No recordaba cuando había empezado a llorar, nuevamente era incapaz de controlar o calcular el tiempo que iba transcurriendo. Su cara reposaba sobre un charco de babas y lágrimas. Él ignoraba su llanto y su balbuceo, absorto como estaba en castigar su culo y sus muslos alternando la pala y la vara. Su cuerpo temblaba a cada golpe, su piel era una mezcla de ardor y escozor, sus pulmones a penas tenían tiempo para llenarse de aire entre golpe y golpe. Ella trataba de recordar en vano el número de azotes que venía indicado en la ruleta de cada instrumento.
De repente los golpes pararon, Él se apartó un poco para contemplar orgulloso su obra y tomar unas fotos. Se acercó a ella y volvió a levantar su cara tirando de su pelo. Miró el charco que había dejado y también sus ojos que reflejaban una completa derrota. Y la tarde no había hecho nada más que empezar.
– Mira que eres cerda… ¿Has visto como has puesto la cama? Deja de llorar como una cría y asume porque estás aquí. ¿Todavía crees que puedes jugar conmigo, zorra?
Tiró aún más de su pelo para forzarla a recuperar la posición arrodillada y le liberó las manos para que pudiera mantener el equilibrio y a la vez dejar su espalda completamente despejada.
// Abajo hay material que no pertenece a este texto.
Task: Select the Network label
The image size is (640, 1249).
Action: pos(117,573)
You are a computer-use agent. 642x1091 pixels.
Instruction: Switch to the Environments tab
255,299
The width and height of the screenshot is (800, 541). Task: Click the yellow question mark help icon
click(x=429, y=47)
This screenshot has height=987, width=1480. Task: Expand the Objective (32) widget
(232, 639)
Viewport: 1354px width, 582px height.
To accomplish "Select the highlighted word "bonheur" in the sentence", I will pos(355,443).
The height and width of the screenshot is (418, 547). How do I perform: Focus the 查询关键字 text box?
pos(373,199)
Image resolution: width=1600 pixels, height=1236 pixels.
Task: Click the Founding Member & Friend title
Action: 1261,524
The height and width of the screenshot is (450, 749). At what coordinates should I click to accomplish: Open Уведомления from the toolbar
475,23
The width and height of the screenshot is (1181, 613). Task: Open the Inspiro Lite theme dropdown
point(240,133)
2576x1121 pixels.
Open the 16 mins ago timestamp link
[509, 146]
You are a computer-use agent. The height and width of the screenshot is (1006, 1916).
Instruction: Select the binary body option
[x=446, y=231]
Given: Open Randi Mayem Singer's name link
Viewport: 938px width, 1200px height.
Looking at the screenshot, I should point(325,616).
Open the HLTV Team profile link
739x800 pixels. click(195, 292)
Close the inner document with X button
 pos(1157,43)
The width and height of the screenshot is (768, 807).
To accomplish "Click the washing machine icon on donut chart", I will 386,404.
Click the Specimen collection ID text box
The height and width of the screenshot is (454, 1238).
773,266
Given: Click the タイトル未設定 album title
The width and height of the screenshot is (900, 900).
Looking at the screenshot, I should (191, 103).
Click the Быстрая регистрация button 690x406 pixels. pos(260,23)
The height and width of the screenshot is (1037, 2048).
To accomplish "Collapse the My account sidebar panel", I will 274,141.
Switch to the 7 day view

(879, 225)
Sacó el látigo de su maletín y se lo mostró a escasos centímetros de su cara. Ella cerró los ojos y agachó la cabeza, dispuesta a que el látigo dejara su huella en cada rincón de su piel.
Cuando Él se cansó de decorar su piel, volvió a fotografiarla y se recostó en la cama frente a ella. Le quitó la mordaza y le puso un pie frente a la boca para que ella lo lamiera golosa.